Addictions are very difficult to overcome. The future prevention of relapse from opiates may be an even more difficult task to overcome. Research shows that 40-60% of people who receive treatment for an addiction will experience a relapse in the years to follow. This number is extremely alarming, and anyone who was brave enough to seek help in the past should continue to do what is necessary to avoid a relapse from opiates in the future.
There are programs that can help a person stay clean after going through rehab and recovery. For example, Narcotics Anonymous is a 12-step program that allows individuals to attend regular meetings and discuss as well as seek support for the addictions that are or may have once ruled their lives.
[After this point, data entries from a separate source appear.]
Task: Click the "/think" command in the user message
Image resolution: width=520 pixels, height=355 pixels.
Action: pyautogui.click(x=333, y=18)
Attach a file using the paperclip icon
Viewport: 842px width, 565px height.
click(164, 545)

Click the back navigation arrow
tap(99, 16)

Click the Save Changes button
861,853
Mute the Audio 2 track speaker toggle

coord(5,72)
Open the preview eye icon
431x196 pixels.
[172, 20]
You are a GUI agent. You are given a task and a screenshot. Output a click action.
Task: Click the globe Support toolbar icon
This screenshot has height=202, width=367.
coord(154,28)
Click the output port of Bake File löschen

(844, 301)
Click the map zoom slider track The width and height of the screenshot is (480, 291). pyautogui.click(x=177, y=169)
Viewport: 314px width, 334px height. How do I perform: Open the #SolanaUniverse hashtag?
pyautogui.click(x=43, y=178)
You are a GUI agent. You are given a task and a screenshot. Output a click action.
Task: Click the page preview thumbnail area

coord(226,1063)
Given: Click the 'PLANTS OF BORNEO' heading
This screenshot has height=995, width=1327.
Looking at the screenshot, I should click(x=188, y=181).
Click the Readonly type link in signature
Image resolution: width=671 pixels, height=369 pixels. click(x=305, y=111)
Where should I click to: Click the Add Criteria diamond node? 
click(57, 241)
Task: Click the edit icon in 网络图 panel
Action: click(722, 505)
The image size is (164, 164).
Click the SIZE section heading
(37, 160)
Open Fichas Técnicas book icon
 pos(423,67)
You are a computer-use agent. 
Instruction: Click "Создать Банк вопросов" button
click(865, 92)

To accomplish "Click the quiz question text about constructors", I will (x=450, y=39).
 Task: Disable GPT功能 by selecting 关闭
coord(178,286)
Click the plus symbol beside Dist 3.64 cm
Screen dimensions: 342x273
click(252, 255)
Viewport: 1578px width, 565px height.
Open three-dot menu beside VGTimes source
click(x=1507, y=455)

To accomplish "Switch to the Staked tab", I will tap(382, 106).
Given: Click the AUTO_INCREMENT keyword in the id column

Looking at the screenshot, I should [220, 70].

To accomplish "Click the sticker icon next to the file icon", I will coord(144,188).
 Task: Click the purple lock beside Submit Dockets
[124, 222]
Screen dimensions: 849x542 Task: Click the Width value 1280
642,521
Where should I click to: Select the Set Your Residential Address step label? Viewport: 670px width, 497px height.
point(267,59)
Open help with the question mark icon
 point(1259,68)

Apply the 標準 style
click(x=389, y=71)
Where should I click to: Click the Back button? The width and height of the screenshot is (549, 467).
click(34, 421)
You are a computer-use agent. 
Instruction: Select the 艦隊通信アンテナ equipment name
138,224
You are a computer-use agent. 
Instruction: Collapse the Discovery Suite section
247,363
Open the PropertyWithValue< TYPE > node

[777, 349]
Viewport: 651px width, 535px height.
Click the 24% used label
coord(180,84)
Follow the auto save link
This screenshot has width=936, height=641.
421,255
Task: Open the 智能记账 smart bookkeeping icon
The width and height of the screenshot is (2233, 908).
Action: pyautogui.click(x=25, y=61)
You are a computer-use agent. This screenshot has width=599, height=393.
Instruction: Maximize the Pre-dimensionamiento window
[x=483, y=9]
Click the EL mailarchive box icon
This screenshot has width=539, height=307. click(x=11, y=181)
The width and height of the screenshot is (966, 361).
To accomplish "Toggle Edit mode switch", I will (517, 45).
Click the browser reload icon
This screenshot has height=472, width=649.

Some people take part in replacement therapy, receiving injections or medications that are safer to their once abused opiates (e.g., Methadone for the recovery of heroin abuse).
Relapse from opiates is a serious matter. There are many risk factors that may put a person at risk for experiencing a relapse. However, there are also many protective factors (as mentioned above) as well. Seek help if you or someone you know is experiencing a relapse from opiates.